The Trump administration is defying Congress on foreign aid spending, failing to release billions of dollars that lawmakers approved into law, according to a detailed review of government records, budget documents, and interviews with legal experts and current and former officials.
Earlier this year, Congress passed a spending bill directing the State Department to allocate $9.4 billion on global health programs, including treatment for HIV, tuberculosis, and malaria, and more than $5 billion on emergency humanitarian aid. Trump signed it. Eight months into the fiscal year, officials have obligated a fraction of those funds. An analysis of federal spending data by Aid on the Hill, a group founded by former U.S. Agency for International Development employees, found the administration had obligated just $190 million of the global health allocation by the end of March 2026, compared to roughly half of the total that would typically be spent by that point. The State Department disputes those figures, saying it has approved more than $7.5 billion in spending aligned with bilateral agreements, but has not provided a detailed breakdown.
The mechanism behind the delay runs through the Office of Management and Budget, led by Russell Vought. The OMB has labeled more than $500 million in global health money as "unallocated," requiring its own approval before the State Department can spend it. Most humanitarian aid was similarly frozen, though the OMB began releasing some of those funds in May and had released all of them to State by June 11. Legal scholars say this labeling tactic likely violates federal law, specifically the Impoundment Control Act of 1974, which bars the president from withholding funds Congress has approved.

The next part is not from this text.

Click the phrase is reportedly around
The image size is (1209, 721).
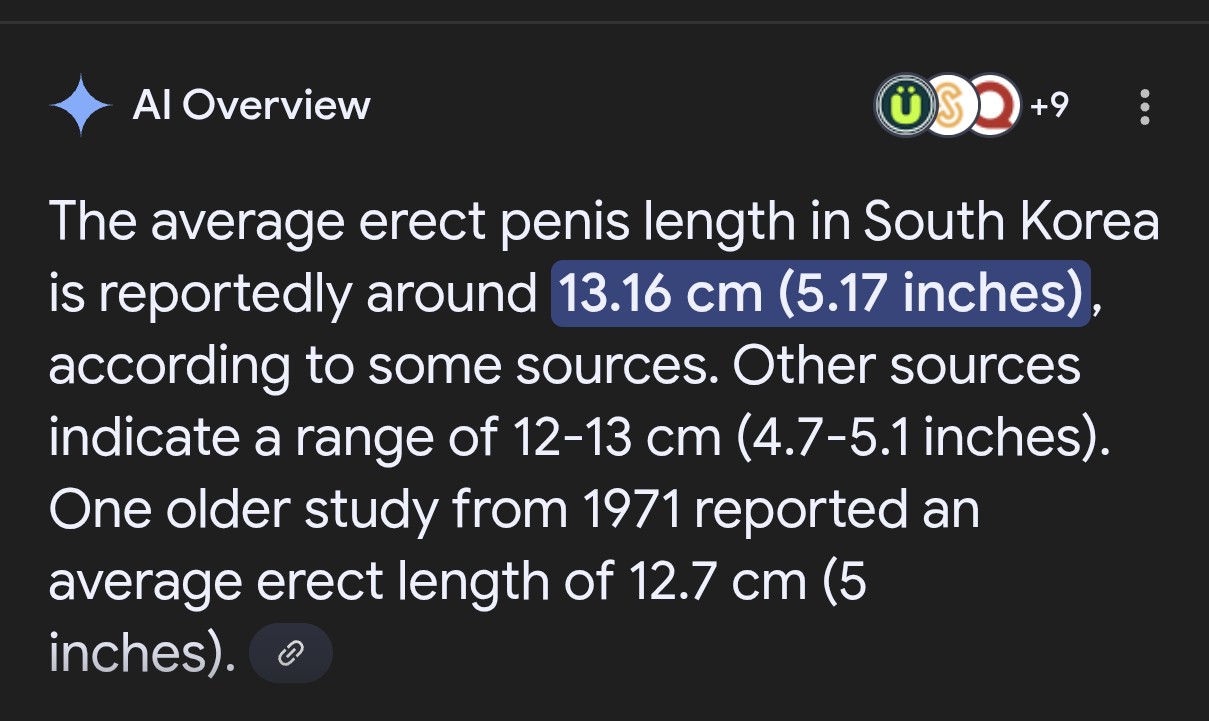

A Power Struggle With Real Consequences
The stakes go beyond budget procedure. Last year, the administration clawed back roughly $13 billion in congressionally approved foreign aid using what Vought calls a "pocket rescission," a move the Government Accountability Office has said is illegal. The GAO's general counsel told investigators her office is reviewing potential impoundments and monitoring litigation but has not decided to file lawsuits. The Supreme Court issued an emergency ruling along ideological lines allowing the clawback to continue, without ruling on its legality.
David Super, a Georgetown University law professor specializing in administrative and constitutional law, described the current pattern as "a huge grab of power from the president, taking powers away from Congress." A former Justice Department lawyer, Cerin Lindgrensavage, now with the nonprofit Protect Democracy, put it more directly: "Congress has said spend the money, and the president doesn't want to. Under the law, Congress is supposed to win. Right now, the president is."
Congress explicitly directed the State Department to spend $524 million on family planning, $165 million on nutrition, and $109 million on neglected tropical diseases. According to government records and two people with knowledge of department activities, officials have made little or no effort to spend from any of those allocations. The State Department says it continues to implement programs in priority health areas but did not address those specific line items.
Who Is Running Foreign Aid Now
Jeremy Lewin, a 29-year-old lawyer who came to government through Elon Musk's Department of Government Efficiency with no prior humanitarian experience, is effectively running foreign aid. He has been performing the duties of undersecretary for foreign assistance since last July, a position that requires Senate confirmation, though the administration has not nominated him or anyone else. Six current and former career officials say Lewin rarely meets with staff, withholds information about plans, and personally approves even routine payments, creating a bottleneck across the entire system.
In one significant move, Lewin directed $3.8 billion to the United Nations Office for the Coordination of Humanitarian Affairs, quadrupling that agency's budget. The agreement, reviewed by investigators, does not allow the U.S. to independently audit the funds, though the UN agreed to a pilot oversight project. The decision came after nearly all of USAID's staff was fired, leaving the State Department without the capacity to manage large aid programs directly.
The President's Emergency Plan for AIDS Relief, known as PEPFAR, credited with saving 26 million lives globally, has also been affected. Congress allocated about $4.6 billion of the global health total specifically for PEPFAR. Dr. Mike Reid, who served as the program's chief scientific officer until leaving earlier this year, said staff received just half of the available PEPFAR money to work with. The State Department says it has continued to obligate and spend every dollar appropriated for global HIV programs.
The Global Fund to Fight AIDS, Tuberculosis and Malaria is owed another $661 million from the U.S., according to a board member, congressional staff, and the advocacy group Friends of the Global Fight. Senator Brian Schatz, the ranking Democrat on the Senate foreign aid oversight committee, said the administration is "out of compliance with congressional appropriations." When Schatz raised the issue at a recent Senate hearing, Secretary of State Marco Rubio said the payment would move "shortly, very quickly."
Separately, the OMB told Congress in April it was setting aside $19 billion to cover severance and wind-down costs from the thousands of USAID programs terminated last year. Of that, $3.2 billion came from funds Congress had earmarked for global health and development in the current fiscal year. If those dollars are not obligated by the end of September, they expire. Democratic senators wrote to the administration demanding the money be spent as directed and asking for a response by May 8. As of June 16, no response had been received.
With less than four months left in the fiscal year, legal experts and career officials say the risk of another large-scale rescission is real. The State Department told investigators it is "currently planning to obligate all appropriated balances, consistent with law" and will follow the president's direction on any future rescissions.